The equipment was lowered to the cellar-deck laydown area and then manually rolled to rig-up location. The coiled-composite-pipe reel followed and was permanently sited in the laydown area. The tubing passed from there through a gooseneck to allow the correct orientation to the injectors and blowout preventer. After the pipe passed through the pressure-control system, a 5,000-psi flexible lubricator was used to connect to the hot-tap tie-in point a further 25 m away (past 90° of bends to pass the superstructure).
After the tie-in point, a 90° elbow sent the riser subsea, where it passed through another 45°, followed by another 90° before running across the seabed to 862 m.
A specially built jetting head, complete with knuckle joint (万向接头)and dual backpressure valves, was used to clean up the pipeline before a 0.74-in. cement nozzle was deployed for the pumping of the cement. The expandable cement was subject to a rigorous testing procedure before its use. In the test, cubes of the cement were placed in a compression testing unit and subjected to crushing. The procedure was conducted for undiluted cement, which was designed for use in this project, and for a second sample that was diluted by 25% with water.
The compressive-strength readings for both samples were in excess of what was required by the operator and showed only a 15% reduction in compressive strength for the diluted sample.
Result
The lines were jetted throughout their entire length, allowing a rapid cleanup to less than 40 mg/L. The time from start of rig up to P1 flowline reaching required cleanliness and being cemented was 52 hours, while P2 was cleaned and cemented 24 hours later.

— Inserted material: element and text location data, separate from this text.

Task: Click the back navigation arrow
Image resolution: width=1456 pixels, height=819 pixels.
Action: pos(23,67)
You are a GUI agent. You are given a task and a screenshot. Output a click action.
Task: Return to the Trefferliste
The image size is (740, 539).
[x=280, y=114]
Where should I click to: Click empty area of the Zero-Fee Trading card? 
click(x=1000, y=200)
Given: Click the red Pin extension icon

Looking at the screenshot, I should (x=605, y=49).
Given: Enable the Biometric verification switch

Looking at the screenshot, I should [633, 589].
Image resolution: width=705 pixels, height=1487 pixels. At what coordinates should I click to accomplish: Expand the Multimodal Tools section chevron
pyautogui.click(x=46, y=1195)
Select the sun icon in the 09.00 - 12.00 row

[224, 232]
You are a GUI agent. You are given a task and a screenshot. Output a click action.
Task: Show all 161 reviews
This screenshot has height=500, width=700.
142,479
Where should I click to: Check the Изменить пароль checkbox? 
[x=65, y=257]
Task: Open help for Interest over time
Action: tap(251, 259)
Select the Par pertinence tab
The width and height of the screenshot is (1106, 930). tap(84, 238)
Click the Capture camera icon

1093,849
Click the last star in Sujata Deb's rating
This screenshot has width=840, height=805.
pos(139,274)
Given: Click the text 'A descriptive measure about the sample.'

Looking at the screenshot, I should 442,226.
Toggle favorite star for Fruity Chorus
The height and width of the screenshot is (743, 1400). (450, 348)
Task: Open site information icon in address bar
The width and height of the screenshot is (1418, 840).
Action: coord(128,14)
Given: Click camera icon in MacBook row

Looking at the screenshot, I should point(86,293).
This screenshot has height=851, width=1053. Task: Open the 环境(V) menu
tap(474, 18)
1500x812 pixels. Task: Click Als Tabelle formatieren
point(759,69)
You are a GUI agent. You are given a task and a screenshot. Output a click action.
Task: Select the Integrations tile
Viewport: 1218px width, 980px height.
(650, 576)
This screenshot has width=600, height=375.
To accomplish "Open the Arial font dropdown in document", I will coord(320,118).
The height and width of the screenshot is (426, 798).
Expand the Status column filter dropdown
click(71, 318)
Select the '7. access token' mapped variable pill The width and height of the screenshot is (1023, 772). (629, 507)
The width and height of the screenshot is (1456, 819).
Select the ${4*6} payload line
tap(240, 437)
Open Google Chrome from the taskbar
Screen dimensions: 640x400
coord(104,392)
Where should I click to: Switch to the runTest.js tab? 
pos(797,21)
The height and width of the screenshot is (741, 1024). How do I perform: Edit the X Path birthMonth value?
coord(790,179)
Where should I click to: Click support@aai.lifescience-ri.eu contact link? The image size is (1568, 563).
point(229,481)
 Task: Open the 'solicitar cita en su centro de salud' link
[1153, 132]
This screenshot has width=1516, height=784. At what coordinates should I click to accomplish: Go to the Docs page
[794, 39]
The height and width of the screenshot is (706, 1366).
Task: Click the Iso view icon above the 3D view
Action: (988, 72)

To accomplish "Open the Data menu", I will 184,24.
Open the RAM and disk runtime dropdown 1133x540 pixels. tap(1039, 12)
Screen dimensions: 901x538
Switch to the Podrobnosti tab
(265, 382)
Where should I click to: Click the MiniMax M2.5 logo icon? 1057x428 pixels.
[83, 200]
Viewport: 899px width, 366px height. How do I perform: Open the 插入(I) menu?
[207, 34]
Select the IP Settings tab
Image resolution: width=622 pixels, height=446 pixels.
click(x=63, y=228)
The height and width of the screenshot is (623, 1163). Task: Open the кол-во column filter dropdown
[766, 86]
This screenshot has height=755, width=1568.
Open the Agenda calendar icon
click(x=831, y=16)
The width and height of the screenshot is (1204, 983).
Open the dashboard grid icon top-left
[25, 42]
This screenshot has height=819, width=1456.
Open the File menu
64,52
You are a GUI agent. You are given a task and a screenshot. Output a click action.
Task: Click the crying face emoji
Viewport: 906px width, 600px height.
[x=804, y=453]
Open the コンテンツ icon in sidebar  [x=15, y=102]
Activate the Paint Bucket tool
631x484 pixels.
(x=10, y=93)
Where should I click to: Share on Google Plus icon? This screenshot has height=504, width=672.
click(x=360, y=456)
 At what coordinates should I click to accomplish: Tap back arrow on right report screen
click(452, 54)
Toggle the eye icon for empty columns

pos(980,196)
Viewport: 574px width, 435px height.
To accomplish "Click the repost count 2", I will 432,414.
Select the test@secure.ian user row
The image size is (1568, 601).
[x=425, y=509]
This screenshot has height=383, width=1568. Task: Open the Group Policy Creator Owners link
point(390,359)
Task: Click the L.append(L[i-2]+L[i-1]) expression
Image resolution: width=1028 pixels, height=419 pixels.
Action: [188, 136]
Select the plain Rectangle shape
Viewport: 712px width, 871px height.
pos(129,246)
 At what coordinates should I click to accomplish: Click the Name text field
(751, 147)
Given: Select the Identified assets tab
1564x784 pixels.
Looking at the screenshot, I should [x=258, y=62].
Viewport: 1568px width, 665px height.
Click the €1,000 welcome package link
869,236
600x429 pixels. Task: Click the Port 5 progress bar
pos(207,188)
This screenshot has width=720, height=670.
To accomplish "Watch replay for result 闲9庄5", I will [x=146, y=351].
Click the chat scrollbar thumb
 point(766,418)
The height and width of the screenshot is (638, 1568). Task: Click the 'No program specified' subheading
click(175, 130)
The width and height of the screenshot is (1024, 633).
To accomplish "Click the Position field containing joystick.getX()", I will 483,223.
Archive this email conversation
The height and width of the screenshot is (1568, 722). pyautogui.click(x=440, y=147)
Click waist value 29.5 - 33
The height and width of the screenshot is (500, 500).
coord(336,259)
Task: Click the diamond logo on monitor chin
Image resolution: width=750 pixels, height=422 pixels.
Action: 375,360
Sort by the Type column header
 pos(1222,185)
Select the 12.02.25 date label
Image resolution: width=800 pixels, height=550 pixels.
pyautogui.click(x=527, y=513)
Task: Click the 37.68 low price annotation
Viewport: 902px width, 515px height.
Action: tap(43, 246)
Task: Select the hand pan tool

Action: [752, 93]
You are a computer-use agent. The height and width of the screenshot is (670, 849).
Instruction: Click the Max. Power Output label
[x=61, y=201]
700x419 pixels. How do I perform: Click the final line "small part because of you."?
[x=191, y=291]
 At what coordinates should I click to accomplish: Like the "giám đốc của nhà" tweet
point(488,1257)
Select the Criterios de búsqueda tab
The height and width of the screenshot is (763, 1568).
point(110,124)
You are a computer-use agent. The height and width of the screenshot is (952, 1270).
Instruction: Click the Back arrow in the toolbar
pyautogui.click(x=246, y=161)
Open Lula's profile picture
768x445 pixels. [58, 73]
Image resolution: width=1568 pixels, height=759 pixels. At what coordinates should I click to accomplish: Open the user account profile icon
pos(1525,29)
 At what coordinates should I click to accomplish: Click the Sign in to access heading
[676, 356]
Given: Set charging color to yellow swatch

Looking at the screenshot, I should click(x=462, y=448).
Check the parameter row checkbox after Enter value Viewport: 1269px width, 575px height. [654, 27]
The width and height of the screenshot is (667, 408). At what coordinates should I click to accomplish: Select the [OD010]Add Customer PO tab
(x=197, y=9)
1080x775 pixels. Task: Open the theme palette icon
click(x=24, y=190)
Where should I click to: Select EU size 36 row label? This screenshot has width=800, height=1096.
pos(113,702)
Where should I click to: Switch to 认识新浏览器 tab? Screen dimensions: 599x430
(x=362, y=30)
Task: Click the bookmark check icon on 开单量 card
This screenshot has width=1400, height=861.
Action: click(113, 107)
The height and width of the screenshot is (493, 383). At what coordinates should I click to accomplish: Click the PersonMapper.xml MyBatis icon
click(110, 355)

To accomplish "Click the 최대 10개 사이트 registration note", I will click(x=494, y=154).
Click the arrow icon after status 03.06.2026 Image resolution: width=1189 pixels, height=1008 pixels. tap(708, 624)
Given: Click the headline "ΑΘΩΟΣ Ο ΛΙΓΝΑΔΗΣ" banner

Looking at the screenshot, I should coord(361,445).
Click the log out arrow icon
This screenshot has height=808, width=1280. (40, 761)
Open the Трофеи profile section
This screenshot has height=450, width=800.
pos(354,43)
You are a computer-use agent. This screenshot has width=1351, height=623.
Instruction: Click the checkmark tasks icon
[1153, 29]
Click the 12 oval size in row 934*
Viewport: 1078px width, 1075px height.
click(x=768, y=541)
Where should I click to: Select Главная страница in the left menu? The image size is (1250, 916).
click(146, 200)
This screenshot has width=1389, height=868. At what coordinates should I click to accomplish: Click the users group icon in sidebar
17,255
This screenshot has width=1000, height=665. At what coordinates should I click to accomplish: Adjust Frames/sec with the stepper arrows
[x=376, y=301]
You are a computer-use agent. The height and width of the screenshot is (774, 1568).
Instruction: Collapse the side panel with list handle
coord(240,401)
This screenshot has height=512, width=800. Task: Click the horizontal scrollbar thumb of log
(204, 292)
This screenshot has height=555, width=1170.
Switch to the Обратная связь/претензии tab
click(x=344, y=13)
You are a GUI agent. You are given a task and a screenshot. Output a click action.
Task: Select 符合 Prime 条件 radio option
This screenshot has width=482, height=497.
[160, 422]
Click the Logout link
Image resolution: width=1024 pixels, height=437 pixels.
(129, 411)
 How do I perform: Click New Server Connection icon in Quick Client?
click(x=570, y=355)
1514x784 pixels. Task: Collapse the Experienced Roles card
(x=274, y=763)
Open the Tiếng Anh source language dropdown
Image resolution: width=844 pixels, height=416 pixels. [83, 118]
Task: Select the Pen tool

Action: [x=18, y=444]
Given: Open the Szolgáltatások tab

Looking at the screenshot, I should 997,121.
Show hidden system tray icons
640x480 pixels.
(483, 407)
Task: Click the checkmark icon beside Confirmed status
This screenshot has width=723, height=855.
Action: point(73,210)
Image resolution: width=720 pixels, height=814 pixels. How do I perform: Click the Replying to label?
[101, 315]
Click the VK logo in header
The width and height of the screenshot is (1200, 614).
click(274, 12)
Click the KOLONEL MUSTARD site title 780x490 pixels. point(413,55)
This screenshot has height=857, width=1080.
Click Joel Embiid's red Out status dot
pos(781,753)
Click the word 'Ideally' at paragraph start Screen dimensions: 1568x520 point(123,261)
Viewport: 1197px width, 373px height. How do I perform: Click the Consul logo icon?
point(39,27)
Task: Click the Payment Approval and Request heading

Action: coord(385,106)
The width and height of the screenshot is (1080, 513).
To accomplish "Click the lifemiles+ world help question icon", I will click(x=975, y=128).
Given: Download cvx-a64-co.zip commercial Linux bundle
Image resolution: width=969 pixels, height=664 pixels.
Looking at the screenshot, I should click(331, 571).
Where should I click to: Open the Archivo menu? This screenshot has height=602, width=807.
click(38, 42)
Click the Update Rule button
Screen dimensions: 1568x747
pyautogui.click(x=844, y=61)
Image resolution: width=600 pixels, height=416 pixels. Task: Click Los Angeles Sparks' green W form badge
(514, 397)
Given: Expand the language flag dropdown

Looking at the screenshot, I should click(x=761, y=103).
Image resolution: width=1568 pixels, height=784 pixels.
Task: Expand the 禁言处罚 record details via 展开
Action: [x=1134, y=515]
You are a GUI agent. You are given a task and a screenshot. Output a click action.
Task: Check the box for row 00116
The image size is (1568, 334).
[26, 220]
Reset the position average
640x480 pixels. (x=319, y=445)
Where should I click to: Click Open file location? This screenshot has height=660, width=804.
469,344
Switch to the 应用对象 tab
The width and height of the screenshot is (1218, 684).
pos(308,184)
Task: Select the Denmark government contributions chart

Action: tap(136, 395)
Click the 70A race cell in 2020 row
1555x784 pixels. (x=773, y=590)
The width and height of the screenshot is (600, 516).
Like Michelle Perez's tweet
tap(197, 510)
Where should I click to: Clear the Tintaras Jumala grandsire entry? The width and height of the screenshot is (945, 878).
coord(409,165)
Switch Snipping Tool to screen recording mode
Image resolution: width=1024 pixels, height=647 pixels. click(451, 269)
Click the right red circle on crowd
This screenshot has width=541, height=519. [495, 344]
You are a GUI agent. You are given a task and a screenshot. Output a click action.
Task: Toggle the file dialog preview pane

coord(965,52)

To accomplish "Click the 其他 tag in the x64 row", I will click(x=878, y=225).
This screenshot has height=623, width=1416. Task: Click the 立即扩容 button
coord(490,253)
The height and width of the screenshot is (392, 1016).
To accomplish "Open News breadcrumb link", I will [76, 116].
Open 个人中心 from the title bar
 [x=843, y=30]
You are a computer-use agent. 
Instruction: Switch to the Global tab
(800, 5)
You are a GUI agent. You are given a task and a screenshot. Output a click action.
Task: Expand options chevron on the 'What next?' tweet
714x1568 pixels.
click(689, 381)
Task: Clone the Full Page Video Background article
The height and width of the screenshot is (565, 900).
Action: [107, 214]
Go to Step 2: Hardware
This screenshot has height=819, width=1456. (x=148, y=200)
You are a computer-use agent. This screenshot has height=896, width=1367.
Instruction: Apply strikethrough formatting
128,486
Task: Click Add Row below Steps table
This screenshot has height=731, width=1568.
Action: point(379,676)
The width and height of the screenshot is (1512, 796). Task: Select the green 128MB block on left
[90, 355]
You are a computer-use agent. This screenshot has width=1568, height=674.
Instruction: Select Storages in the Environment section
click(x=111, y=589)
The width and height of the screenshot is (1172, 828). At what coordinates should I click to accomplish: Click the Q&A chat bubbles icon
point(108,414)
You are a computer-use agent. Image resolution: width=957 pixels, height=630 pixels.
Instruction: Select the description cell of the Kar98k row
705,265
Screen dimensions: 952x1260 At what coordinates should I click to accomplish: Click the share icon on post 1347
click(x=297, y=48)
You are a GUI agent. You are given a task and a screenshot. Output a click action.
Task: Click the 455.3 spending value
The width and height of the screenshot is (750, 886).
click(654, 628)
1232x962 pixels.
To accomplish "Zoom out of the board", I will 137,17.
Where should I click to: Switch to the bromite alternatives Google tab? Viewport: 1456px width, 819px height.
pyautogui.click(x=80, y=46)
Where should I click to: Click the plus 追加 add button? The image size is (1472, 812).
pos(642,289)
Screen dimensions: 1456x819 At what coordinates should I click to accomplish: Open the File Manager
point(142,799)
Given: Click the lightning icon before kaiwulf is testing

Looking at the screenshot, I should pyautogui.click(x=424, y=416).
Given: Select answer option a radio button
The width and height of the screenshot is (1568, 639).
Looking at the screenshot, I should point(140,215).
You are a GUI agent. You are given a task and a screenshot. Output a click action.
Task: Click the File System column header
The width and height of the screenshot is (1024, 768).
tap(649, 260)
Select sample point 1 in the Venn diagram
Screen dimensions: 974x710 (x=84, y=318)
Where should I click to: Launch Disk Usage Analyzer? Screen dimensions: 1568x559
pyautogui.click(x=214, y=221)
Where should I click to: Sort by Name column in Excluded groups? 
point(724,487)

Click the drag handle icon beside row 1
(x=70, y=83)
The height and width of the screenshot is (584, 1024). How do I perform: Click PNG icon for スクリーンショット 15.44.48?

Within P1, approximately 796 m of cement was set, while 730 m of cement was set within P2. Both lines were pressure tested to ensure that a robust cement seal was in place before the equipment was rigged down.
In less than 1 week, two pipelines were cleaned to a standard of less than 40 mg/L of oil in waste and were sealed with an expanding cement. This supported the expectation by the operator that a miniaturized coiled-tubing system for platform-based decommissioning would be more cost effective than conventional methods for decommissioning the flowlines discussed within this paper.